Pretty much all data has value, figuring out how to turn that data into money is extremely subjective and might involve some black magic, and definitely requires luck too.
all this data yet so much gets missed (Score:2, Insightful)
So... I've been living on Mars? (Score:3, Insightful)
Last.FM, for those who have been living on Mars for the last two years, is the largest online radio outlet, with millions of listeners per day.
You know, I'm not exactly what you'd call a Luddite, yet I've never heard of Last.FM. Am I the only one? I kind of doubt it.
I have a general gripe about anyone who writes "for those who have been living on Mars" anytime they reference some moderately popular company, service, or product. It smacks of arrogance, as if to say, if you don't have the same interests as I do, you're obviously disconnected from the mainstream.
Or perhaps I'm just annoyed for being called out on being a bit older and out of touch? Bah!
>>goes back to guarding lawn with a shotgun from an old rocking chair...
Surpassing Pandora (Score:5, Insightful)
The company surpassed Pandora and others largely due to its unique datamining features
I would think that being available outside of the USA may have helped quite a bit as well.
Re:So... I've been living on Mars? (Score:3, Insightful)
I've never heard of them either and the bit about living on Mars also irks. And for all the arrogance in that, the summary makes it sound like the internet radio outfit needs fancy algorythms to tell what music they're playing. WTF don't they just program the correct name when they add a new song to their database? I'd read the article, but my shuttle back to Mars is leaving...
Re:Data is valuable (Score:3, Insightful)
Good points. You had me until you said "entity" (do you know what that means? I doubt it) in the place of, I assume, "commodity".
Oh and the repeat after me bit is silly. The "information" you have is worthless on its own.

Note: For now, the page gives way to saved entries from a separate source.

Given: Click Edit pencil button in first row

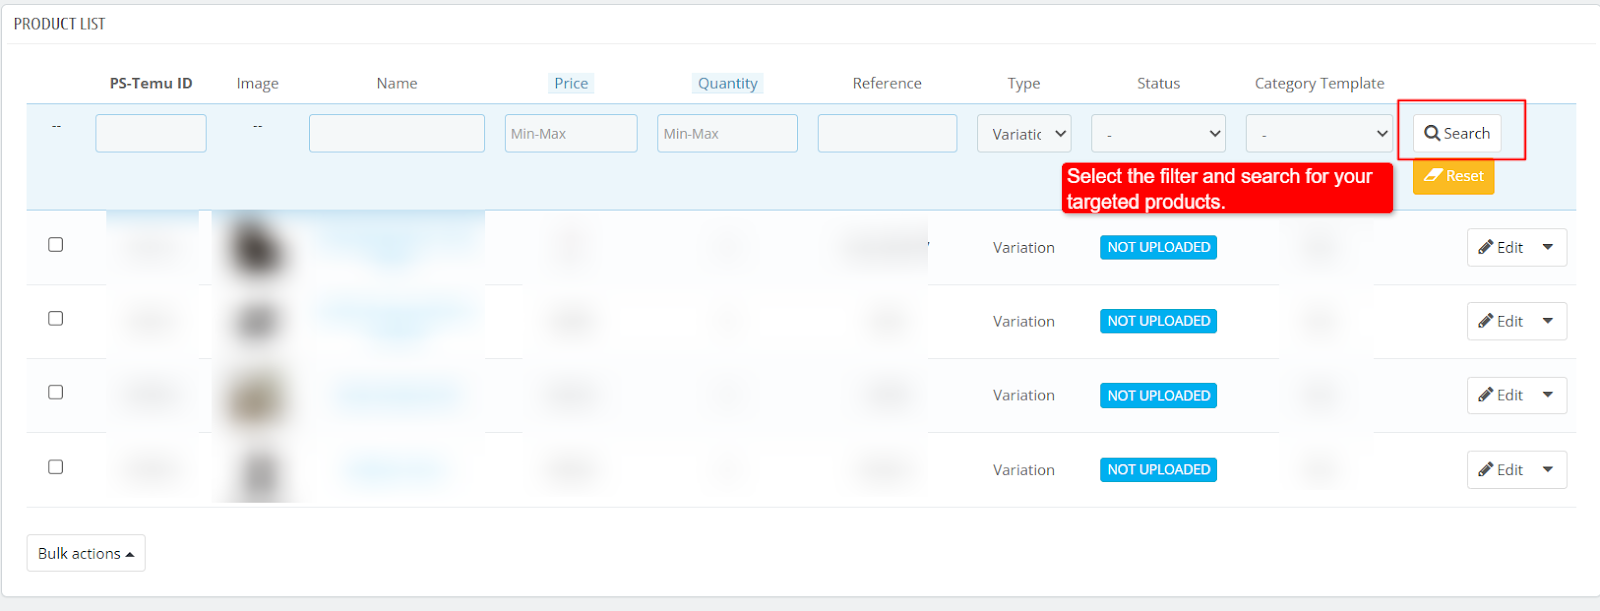Looking at the screenshot, I should coord(1500,247).
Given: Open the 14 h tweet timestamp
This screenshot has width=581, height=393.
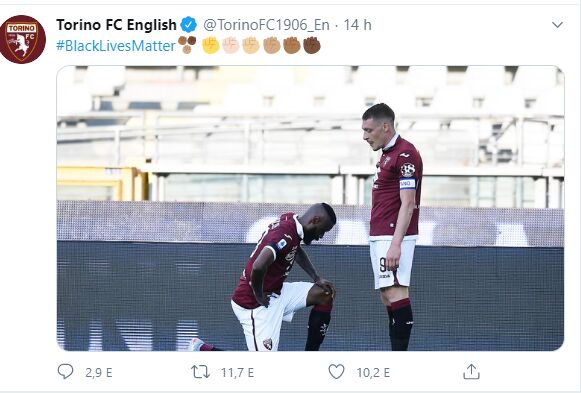Looking at the screenshot, I should [357, 25].
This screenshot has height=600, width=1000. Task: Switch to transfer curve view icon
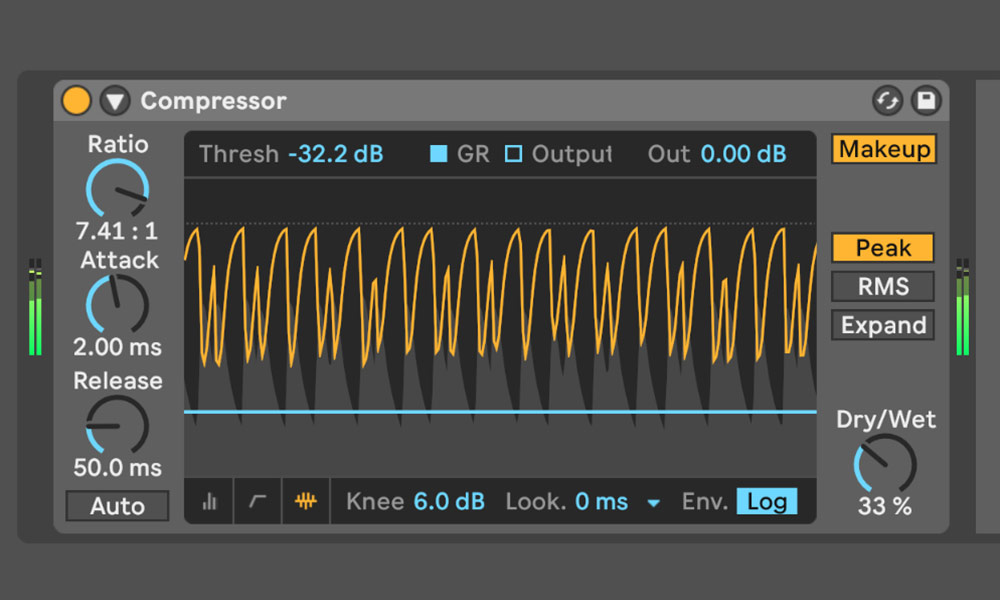point(257,502)
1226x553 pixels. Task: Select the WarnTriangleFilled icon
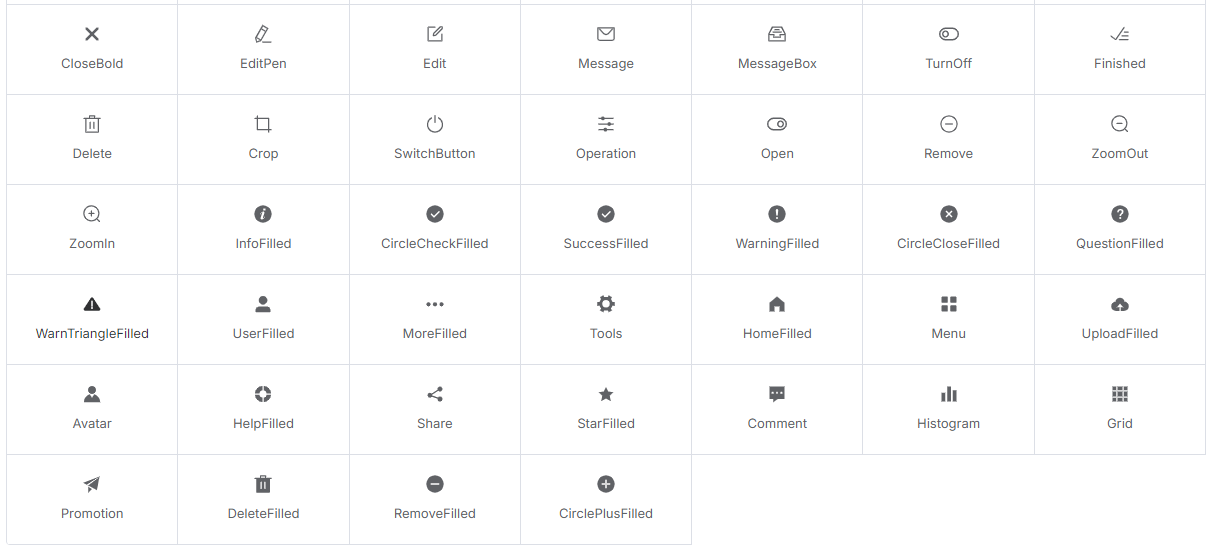click(92, 304)
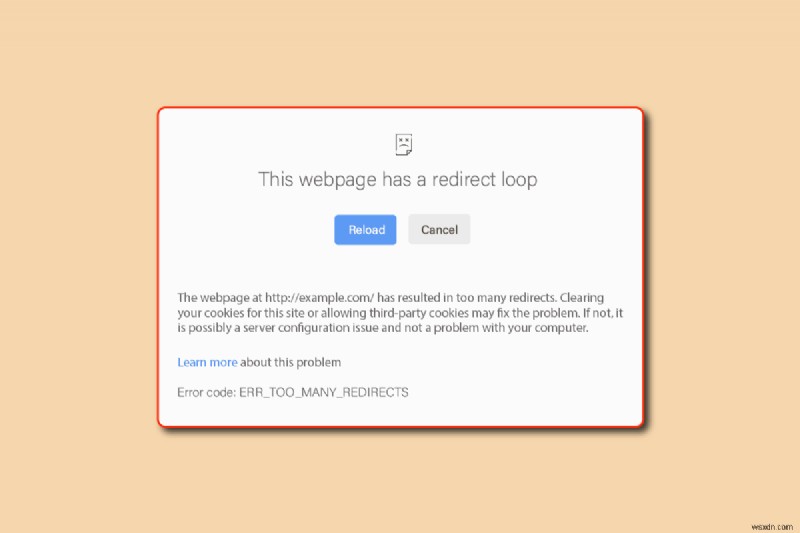Viewport: 800px width, 533px height.
Task: Click the sad page error icon
Action: 404,144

It only becomes valuable when it's coupled with lots of other similar "informations" from other people. By retaining this information you're only preventing someone from making money, without any benefit for yourself, which is arguably dickish. Oh and saying that "information is more valuable than money" is stupid. You can't say that something is superior to what measures it.
Re:So... I've been living on Mars? (Score:2, Insightful)

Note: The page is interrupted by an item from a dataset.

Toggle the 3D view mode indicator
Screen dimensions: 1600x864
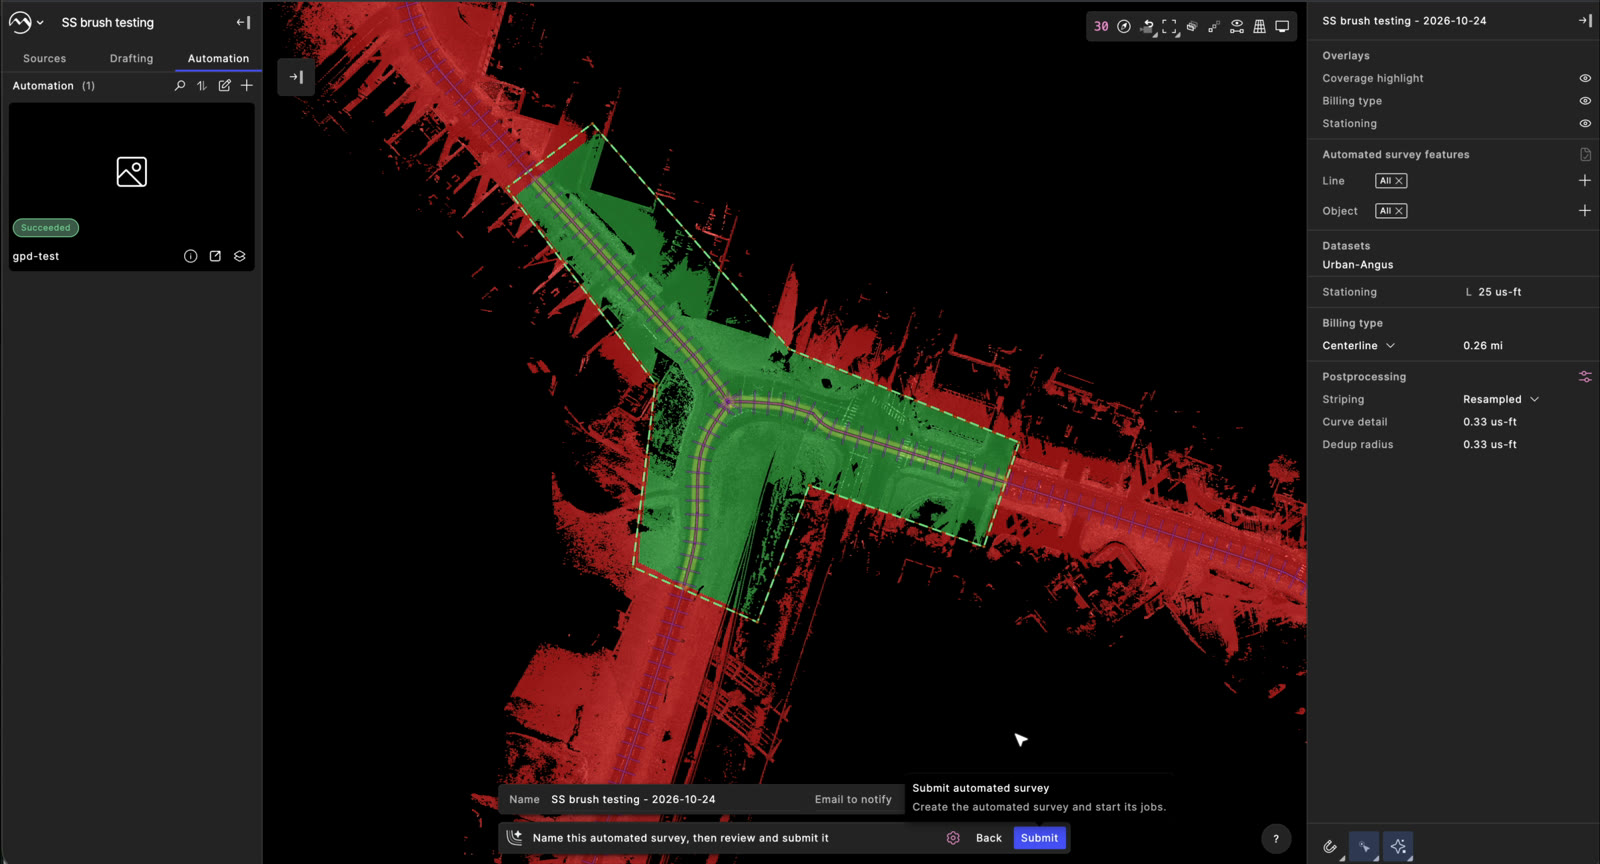[1101, 27]
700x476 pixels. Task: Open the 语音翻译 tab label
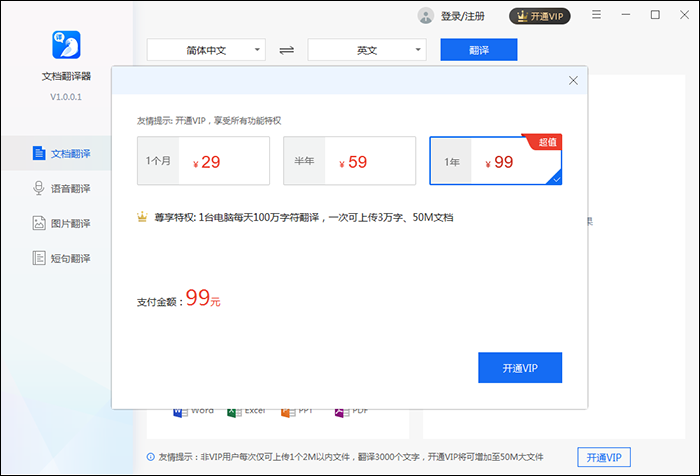point(71,188)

"IF Y'AINT SEEN THIS THEN Y'AINT SEEN NOTHIN!"
Which is pressed and kneaded as needed to "you have to have been living (under a rock | on mars | in a laundry hamper) for the last (year | ten years | few decades | all your life) if you haven't heard of (this amazing company that can solve all your problems | this great company who has this incredible product | this stupendous chamois which can soak up over seven thousand times its own weight in water).

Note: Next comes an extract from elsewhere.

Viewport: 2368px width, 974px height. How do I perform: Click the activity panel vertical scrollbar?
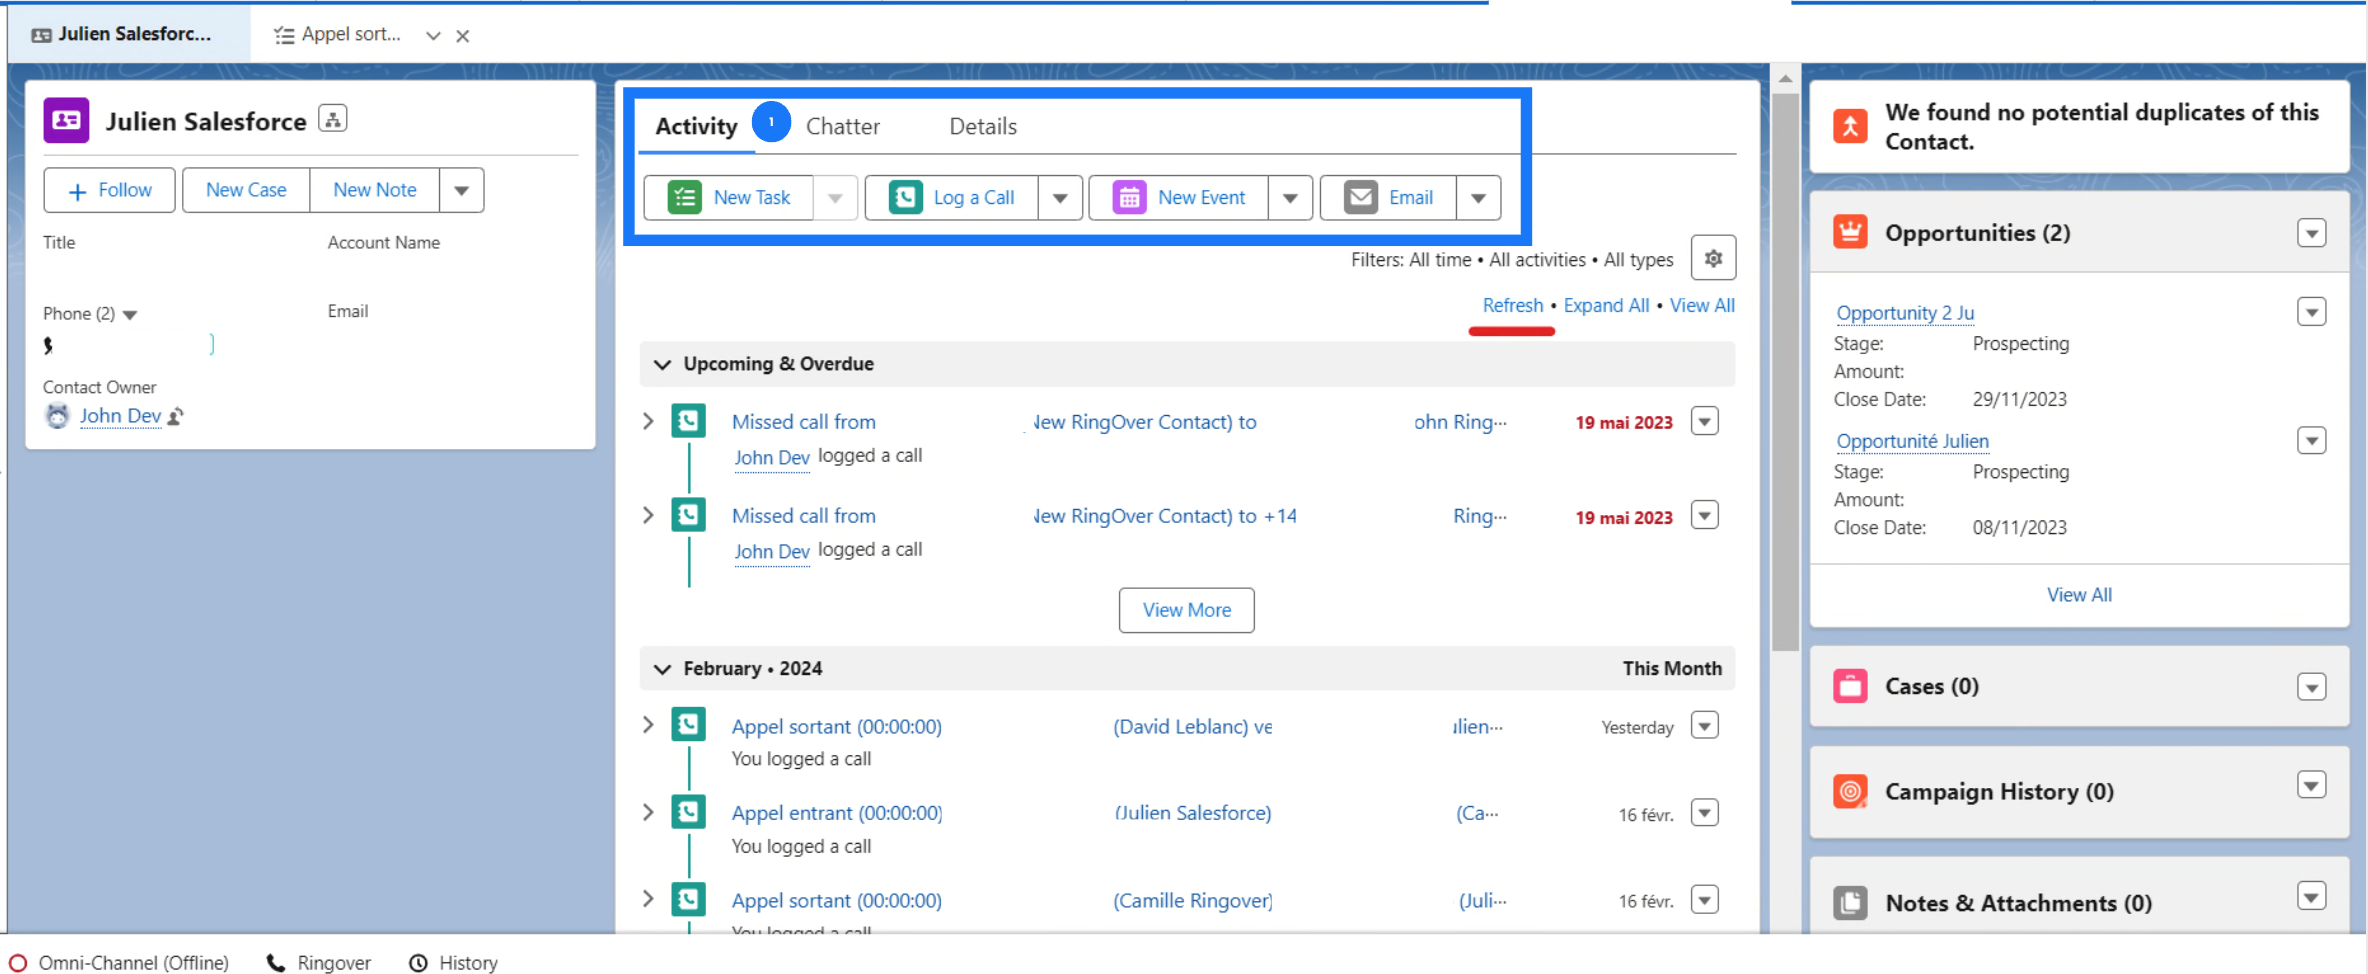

Last.FM is pretty OK, but I would much rather do business with a company which doesn't have a co-founder who calls it "fun" to play with my personal data.
Re:Data is valuable (Score:4, Insightful)
Sounds like a slight variation on those people who have TB's of movies/music/videos/TV episodes/etc that they will never have the time to watch/listen to.
Re:unique order of songs (Score:3, Insightful)
So your contribution, then, is noise.
But this noise does not affect the signal, which is still there. It's just harder to find.
Nobody ever said mining a mountain of data like this would be a trivial task.